> [Work item]
Set out exactly every line of the entries below, starting at the line that holds "Press, radio, TV (782, 1099)" and stopping after the line that holds "SCIENCE (369, 146)".

════

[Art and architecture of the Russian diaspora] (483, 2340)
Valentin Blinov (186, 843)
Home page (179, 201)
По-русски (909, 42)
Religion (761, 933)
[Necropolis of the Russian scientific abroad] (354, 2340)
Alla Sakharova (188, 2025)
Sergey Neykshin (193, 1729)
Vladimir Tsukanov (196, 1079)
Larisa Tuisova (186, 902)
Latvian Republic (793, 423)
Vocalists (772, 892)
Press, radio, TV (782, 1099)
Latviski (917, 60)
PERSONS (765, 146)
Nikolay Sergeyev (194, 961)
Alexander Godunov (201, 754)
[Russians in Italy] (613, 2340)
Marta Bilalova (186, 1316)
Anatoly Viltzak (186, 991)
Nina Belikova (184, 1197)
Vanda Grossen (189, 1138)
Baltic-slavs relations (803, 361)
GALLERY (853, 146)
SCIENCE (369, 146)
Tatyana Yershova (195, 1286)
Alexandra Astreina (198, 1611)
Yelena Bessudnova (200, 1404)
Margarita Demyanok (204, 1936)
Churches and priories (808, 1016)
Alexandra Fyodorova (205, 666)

════

> [Your response]
Press, radio, TV (782, 1099)
Latviski (917, 60)
PERSONS (765, 146)
Nikolay Sergeyev (194, 961)
Alexander Godunov (201, 754)
[Russians in Italy] (613, 2340)
Marta Bilalova (186, 1316)
Anatoly Viltzak (186, 991)
Nina Belikova (184, 1197)
Vanda Grossen (189, 1138)
Baltic-slavs relations (803, 361)
GALLERY (853, 146)
SCIENCE (369, 146)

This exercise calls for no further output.